Abstracts

Rationale: A Core Outcome Set (COS) is a standardised list of outcomes that should be reported as a minimum in all trials. It is developed using consensus methods to ensure that it includes what is important to patients as well as healthcare professionals and researchers. In epilepsy, the choice of outcome measures varies widely among existing studies, particularly in randomised controlled trials (RCT). This diminishes opportunities for informed decision making, contributes to research waste and is a barrier to integrating findings from multiple RCTs in systematic reviews and meta analyses. COS facilitate the undertaking of trials that are relevant to patients and health services and help standardise trial methodology so more meaningful results can be obtained from systematic review and meta-analysis. We have developed an internationally derived COS specific to adult epilepsy treatment trials, in line with COMET Initiative methodology.

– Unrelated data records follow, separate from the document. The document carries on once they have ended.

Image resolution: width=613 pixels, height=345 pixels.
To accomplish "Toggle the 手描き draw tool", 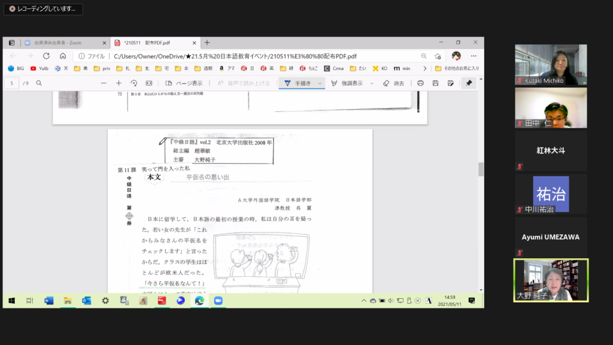I will coord(298,83).
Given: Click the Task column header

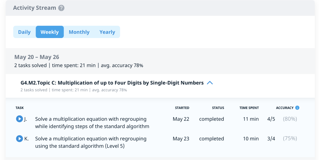Looking at the screenshot, I should pos(20,108).
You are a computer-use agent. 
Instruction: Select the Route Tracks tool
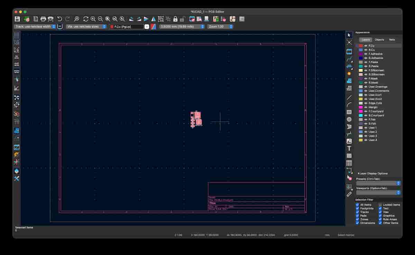point(349,59)
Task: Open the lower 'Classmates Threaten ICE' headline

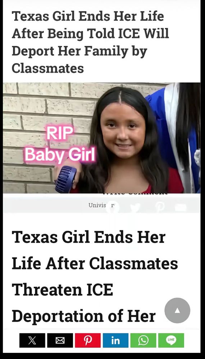Action: click(x=95, y=276)
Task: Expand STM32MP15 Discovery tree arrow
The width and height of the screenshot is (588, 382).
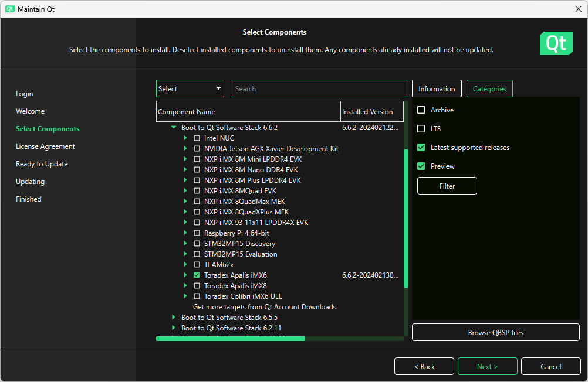Action: pos(185,244)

Methods: We have undertaken a rapid review of the qualitative literature exploring experiences of people with epilepsy PWE, to identify core concepts that map to potential measurable outcomes. This work represents the views of over 2000 people with epilepsy across 6 continents. We have also undertaken rapid review of outcomes already measured in phase 3 and phase 4 epilepsy specific RCTs registered on the clinicaltrials.gov and ISRCTN registries to generate a long list of potential outcomes to take to an international consensus process. In total, over 300 granular outcomes were identified from this process. In collaboration with the ILAE Big Data Commission and an international group of epileptologists, people with epilepsy and methodologists we have performed a grouping and rationalisation process, and taken 42 individual outcomes to a two-stage, online, Delphi consensus process. People with epilepsy, their representatives, healthcare professionals and researchers have completed the Delphi surveys in 8 languages, representing the global perspective. 

Results: The ratified COS will represent what is deemed to be critical to measure in clinical trials assessing the effectiveness of treatments for adults with epilepsy. Given that the COS is informed by a diverse group of stakeholders, it will be applicable to clinical trials performed globally. Future work should identify the most appropriate measurement instruments to capture each item in the COS.

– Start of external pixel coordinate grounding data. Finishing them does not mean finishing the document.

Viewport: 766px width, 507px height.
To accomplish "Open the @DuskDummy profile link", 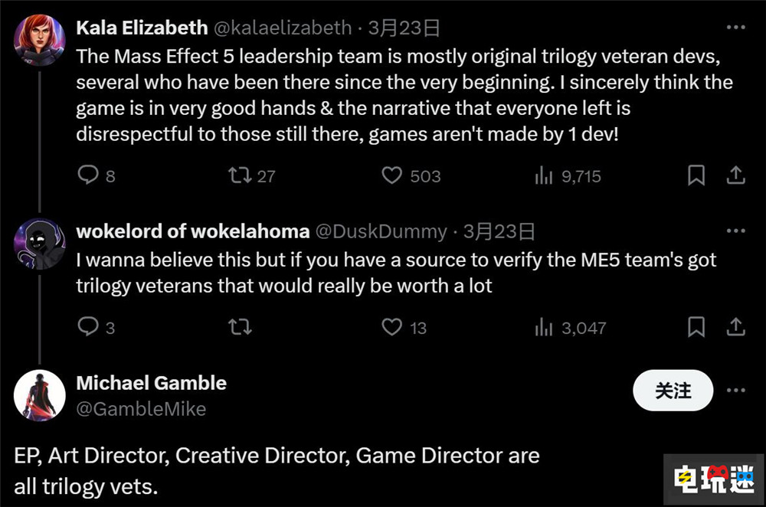I will coord(381,231).
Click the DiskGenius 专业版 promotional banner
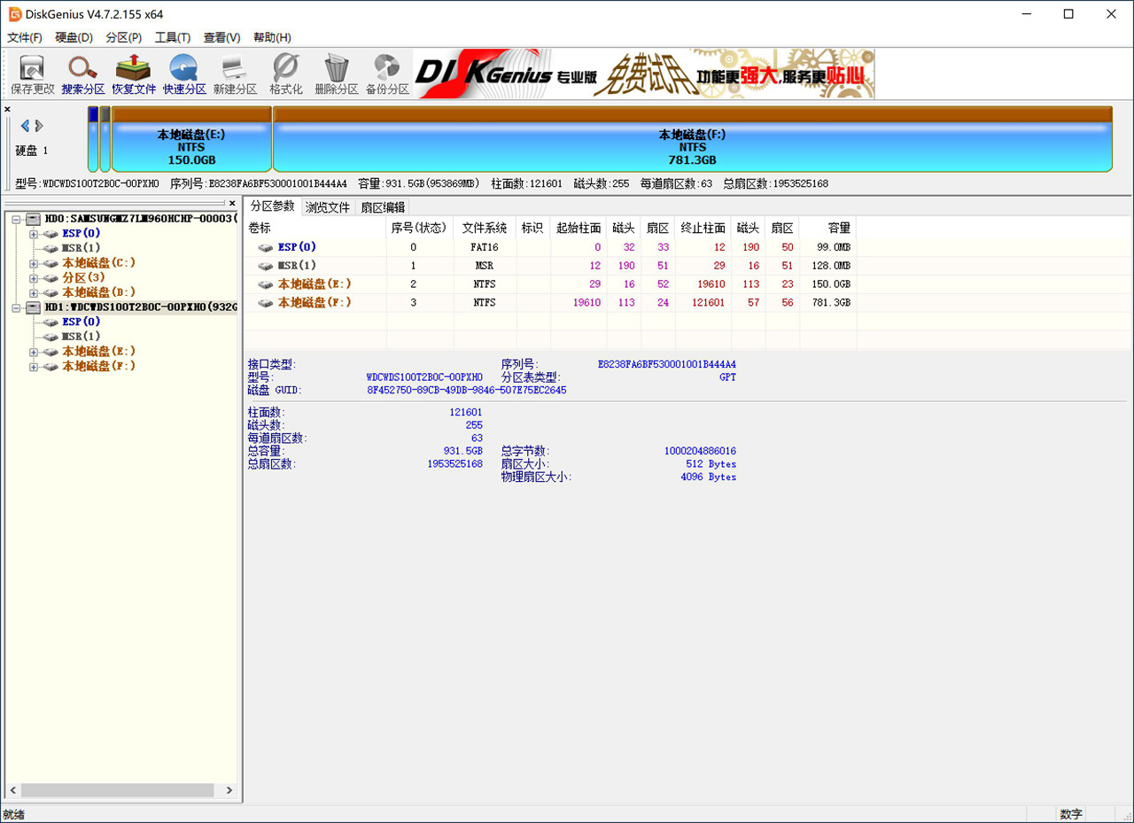 click(x=642, y=71)
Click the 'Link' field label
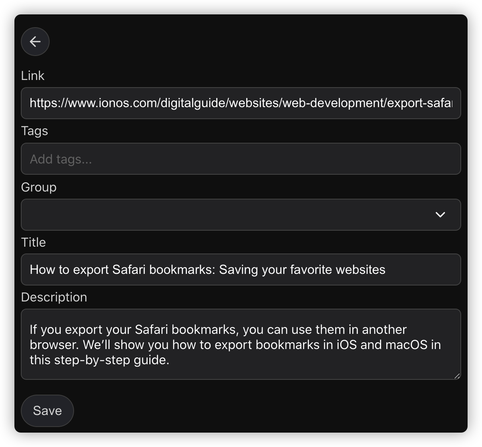Screen dimensions: 482x447 tap(32, 76)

Conclusions: The EPSET Project has identified a COS for adults with epilepsy and deriving international consensus, will ensure that meaningful outcomes are measured in future clinical trials, ensure that the results of trials are relevant to the needs of people with epilepsy, reduce research waste and ensure that the results of trials assessing the same treatment can be combined in meaningful ways.

Funding: The EPSET Project is funded by an Association of British Neurologists and Guarantors of Brain Charity Clinical Research Training Fellowship (awarded to J Mitchell).